» Extrait
----
• Actualité
  • Chronique
  • 10/07/2014 à 12:31

Les festivals des petites villes comme la pêche culturelle à Sayada

Les festivals des petites villes comme la pêche culturelle à Sayada

Par Mansour M’henni

Depuis janvier 2011, là où l’on va en Tunisie, là où l’on voit, un seul constat : c’est la faillite culturelle. A part de rares activistes, avec les moyens du bord et la foi « qu’avec les moyens du bord on s’entraide et on s’en sort », tout le reste pousse au néant ou à la mort lente. On voyait venir la catastrophe, d’abord avec le charlatanisme de certains responsables du secteur, puis avec la mise en place d’une stratégie dûment étudiée en vue d’instaurer la désert culturel qui, seul, peut aller avec le misérabilisme social dont on a fait la monnaie de la manipulation politique et du travestissement de l’Histoire.
----
(Éléments issus d'une source de données)

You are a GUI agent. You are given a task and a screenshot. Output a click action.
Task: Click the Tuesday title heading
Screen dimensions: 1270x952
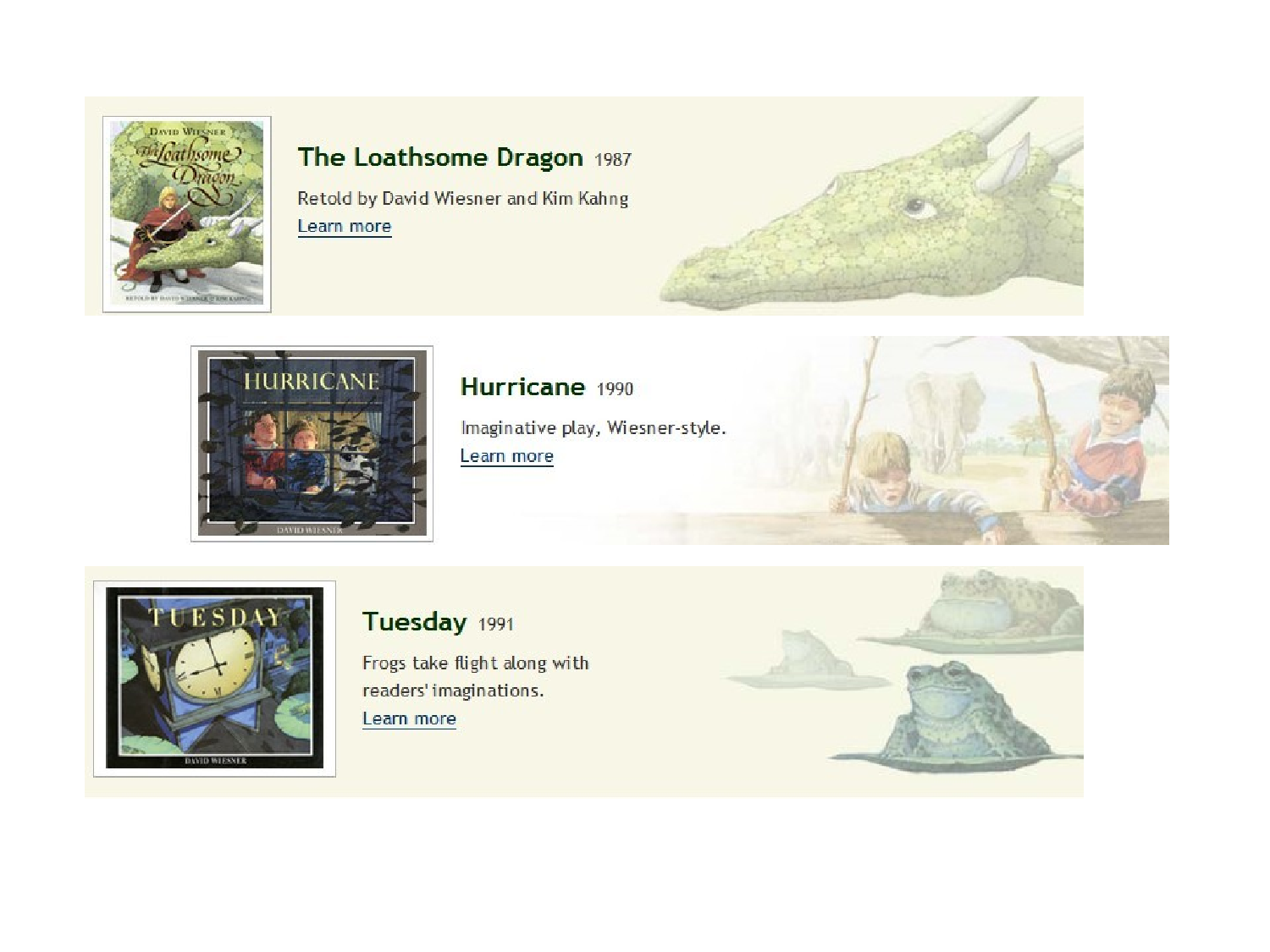414,622
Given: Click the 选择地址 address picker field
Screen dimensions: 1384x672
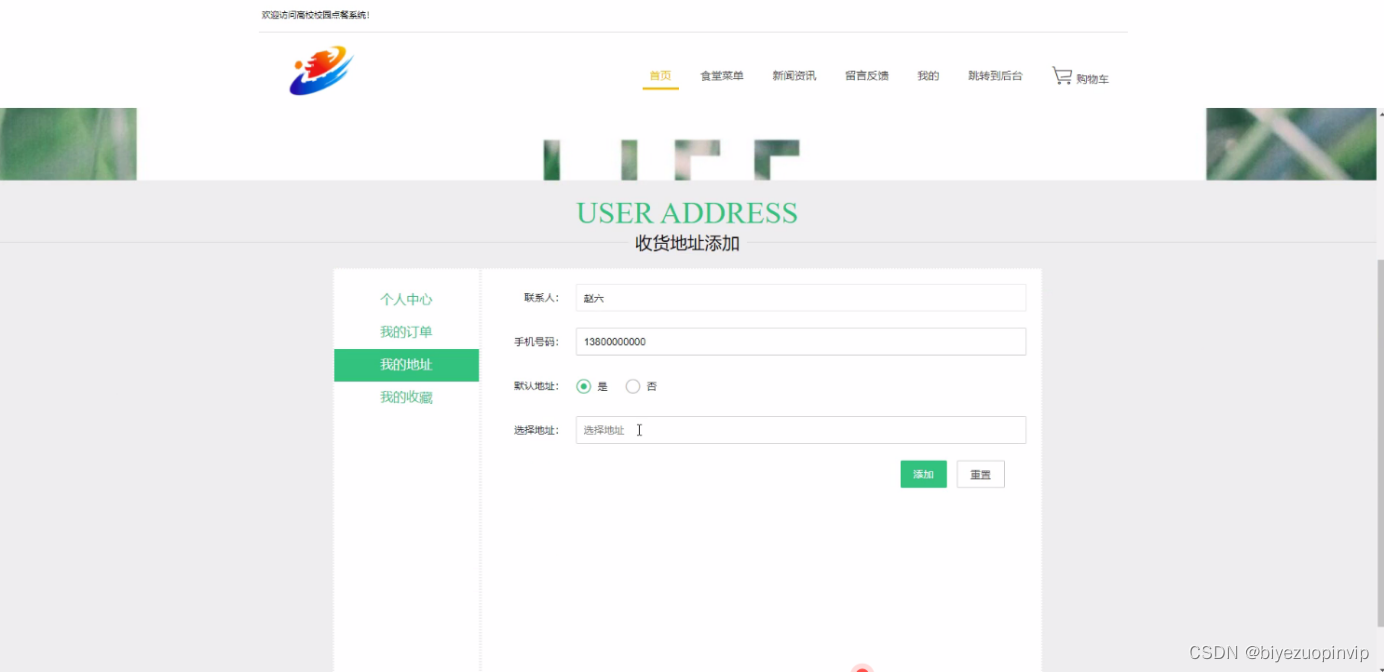Looking at the screenshot, I should pos(800,430).
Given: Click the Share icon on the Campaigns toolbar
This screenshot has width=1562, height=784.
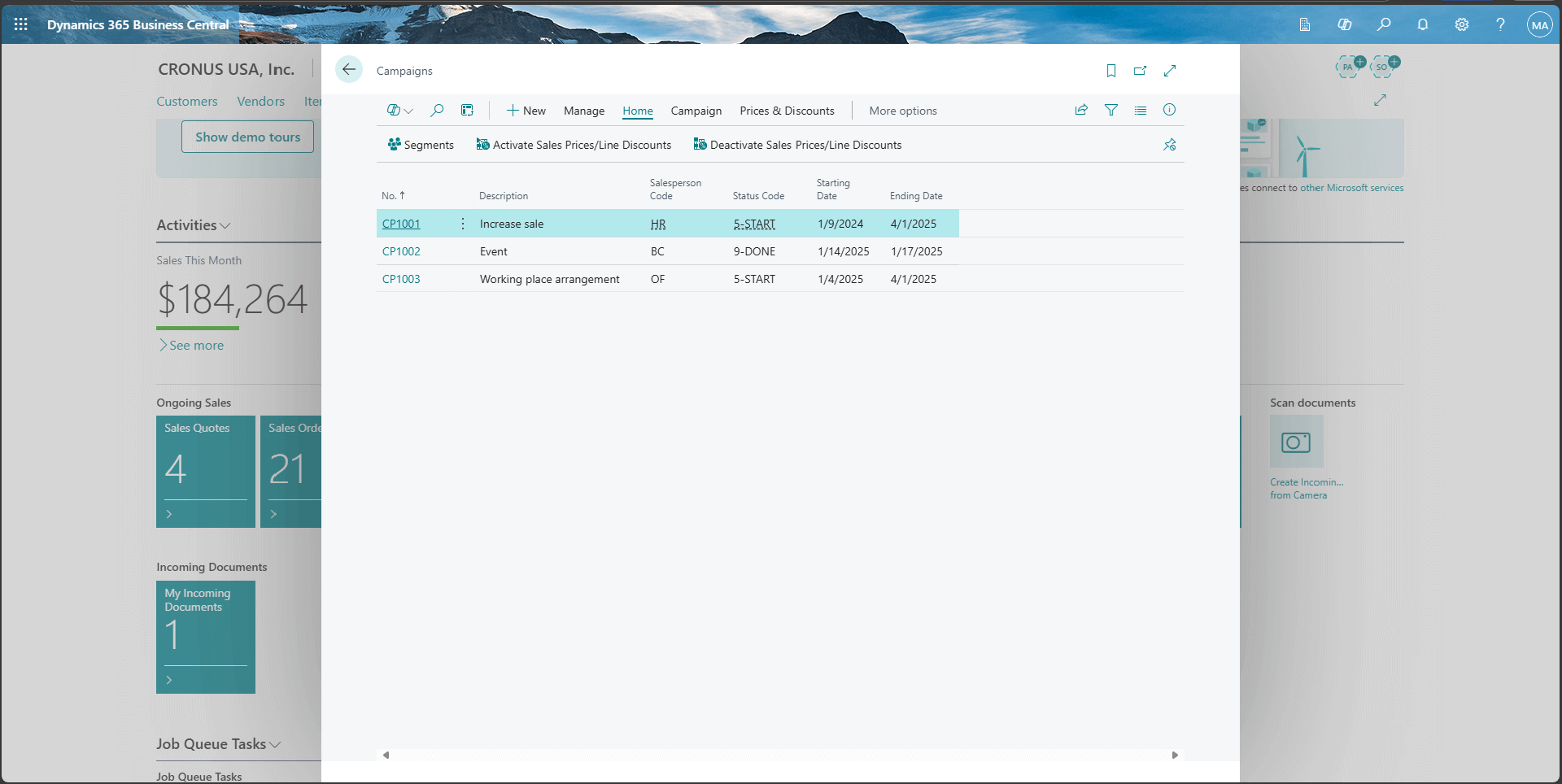Looking at the screenshot, I should coord(1080,110).
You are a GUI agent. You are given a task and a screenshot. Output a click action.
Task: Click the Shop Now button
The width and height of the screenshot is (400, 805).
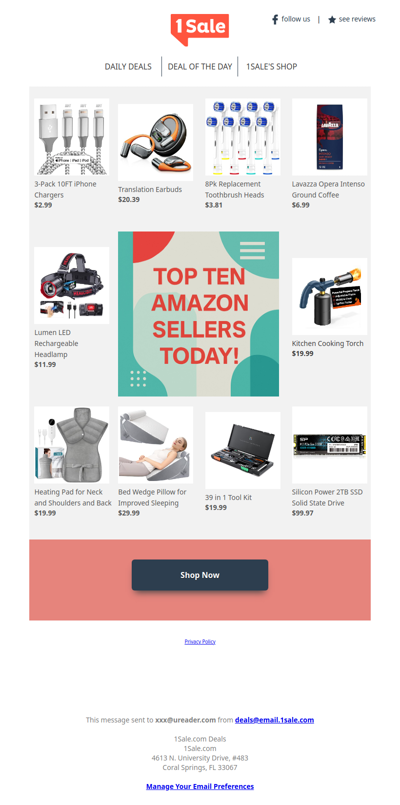[x=200, y=575]

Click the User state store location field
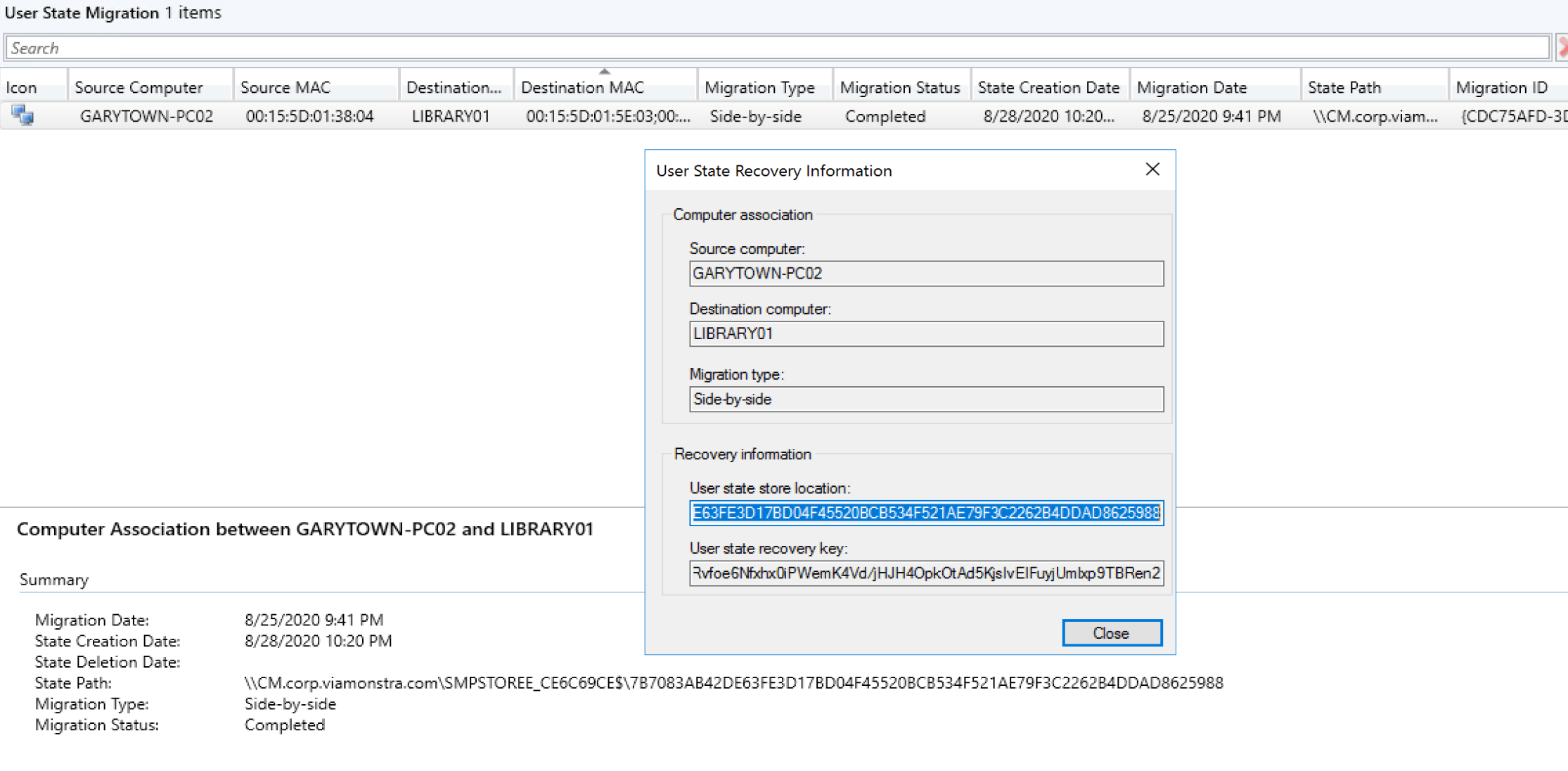925,513
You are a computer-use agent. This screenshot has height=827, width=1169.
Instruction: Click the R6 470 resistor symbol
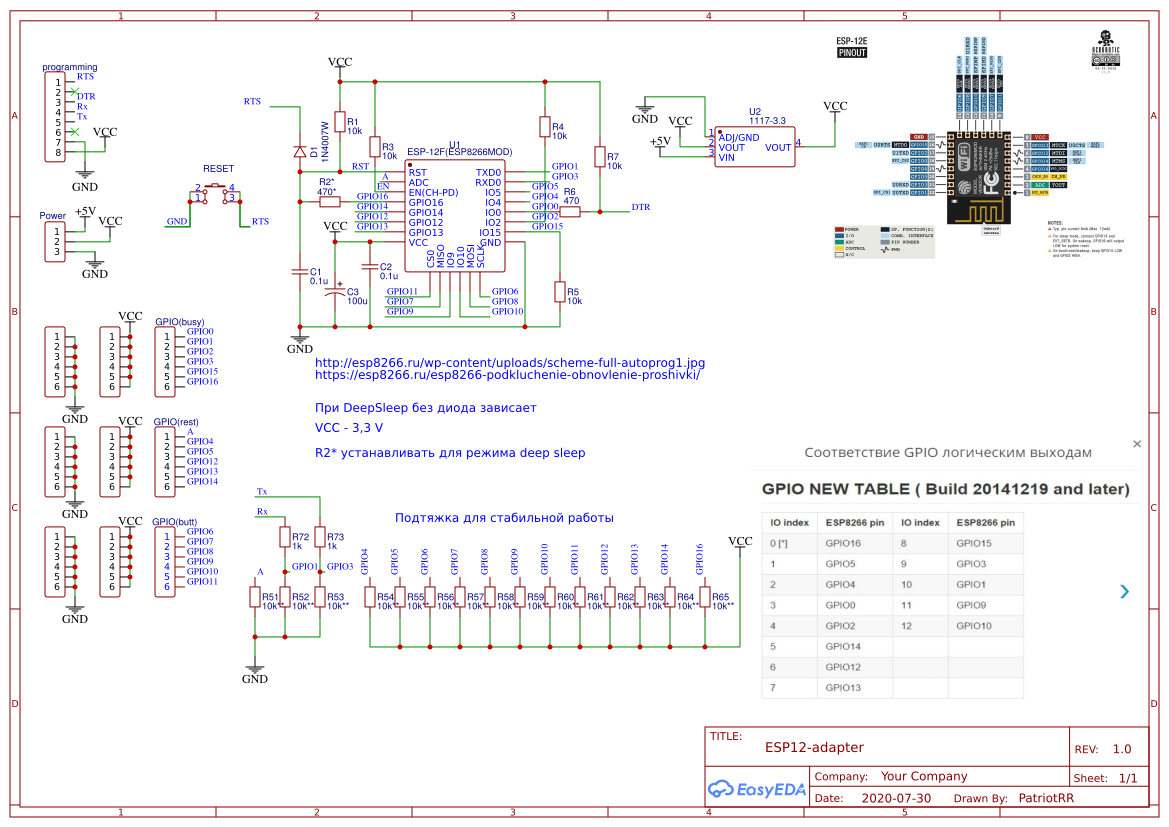(x=571, y=212)
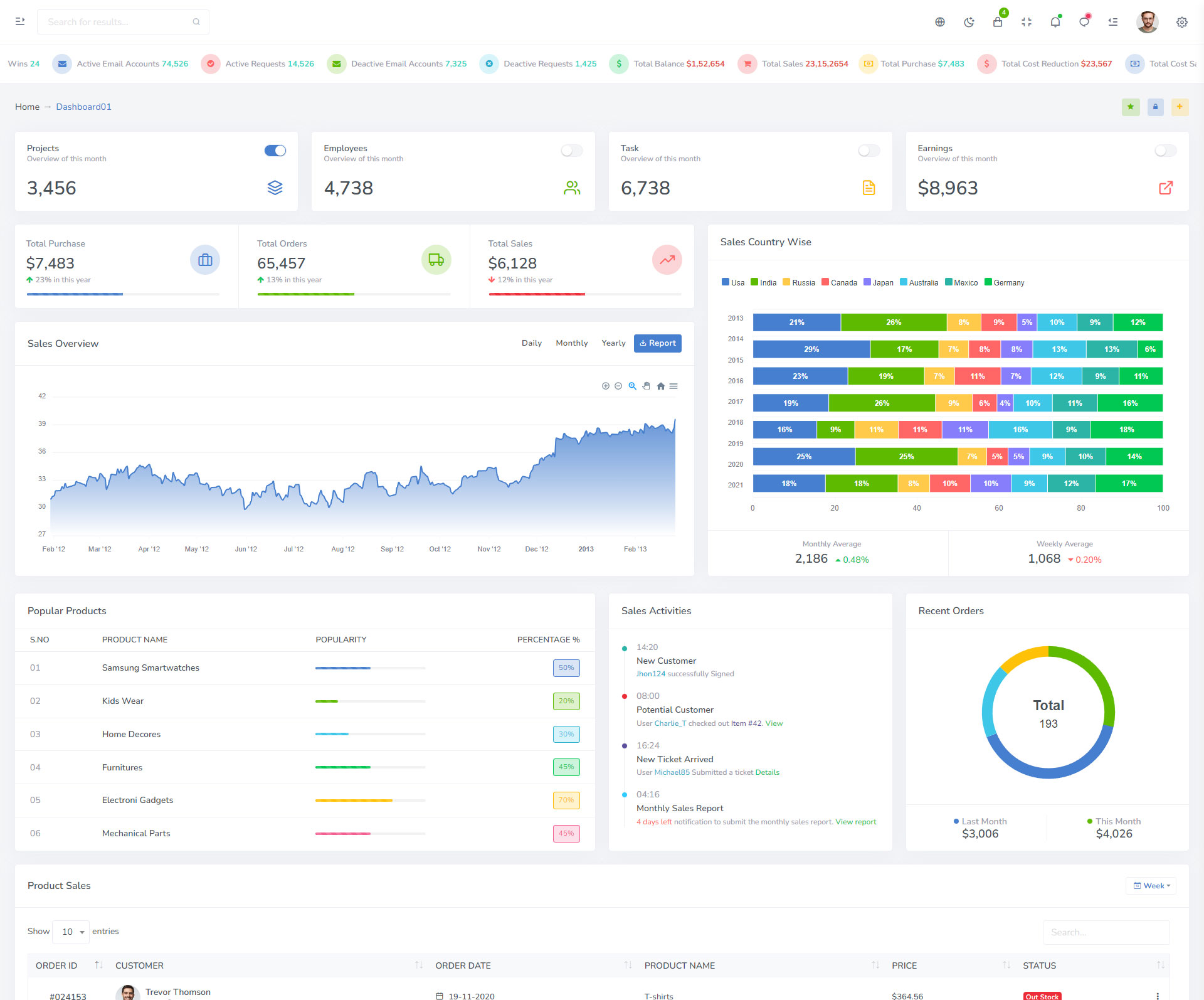
Task: Turn off the Projects toggle switch
Action: (275, 151)
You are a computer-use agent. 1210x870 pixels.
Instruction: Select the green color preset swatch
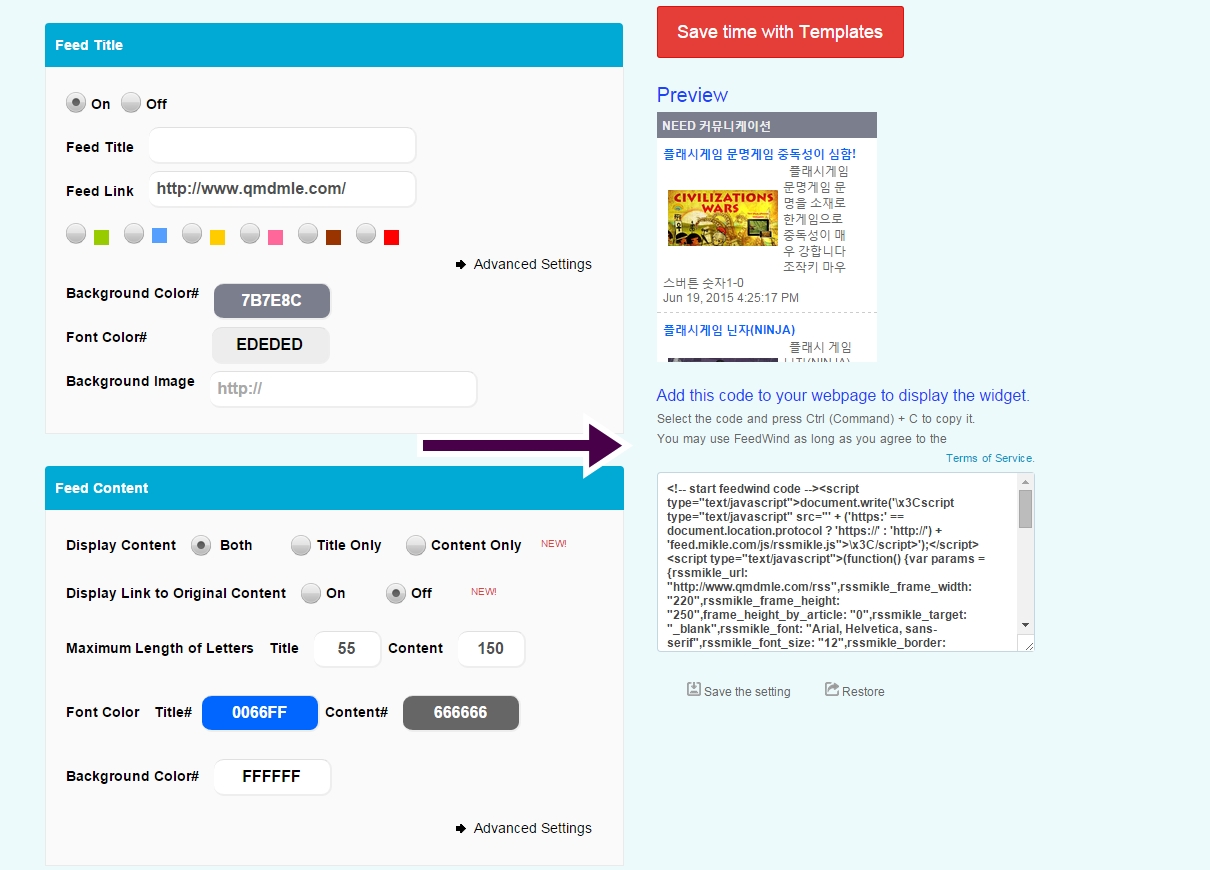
----
» Énoncé de la tâche
Recopiez sans modification le passage de la chronique qui commence aux mots « Depuis janvier 2011, là » et s'achève après les mots « travestissement de l’Histoire. ».

» Exercice corrigé
Depuis janvier 2011, là où l’on va en Tunisie, là où l’on voit, un seul constat : c’est la faillite culturelle. A part de rares activistes, avec les moyens du bord et la foi « qu’avec les moyens du bord on s’entraide et on s’en sort », tout le reste pousse au néant ou à la mort lente. On voyait venir la catastrophe, d’abord avec le charlatanisme de certains responsables du secteur, puis avec la mise en place d’une stratégie dûment étudiée en vue d’instaurer la désert culturel qui, seul, peut aller avec le misérabilisme social dont on a fait la monnaie de la manipulation politique et du travestissement de l’Histoire.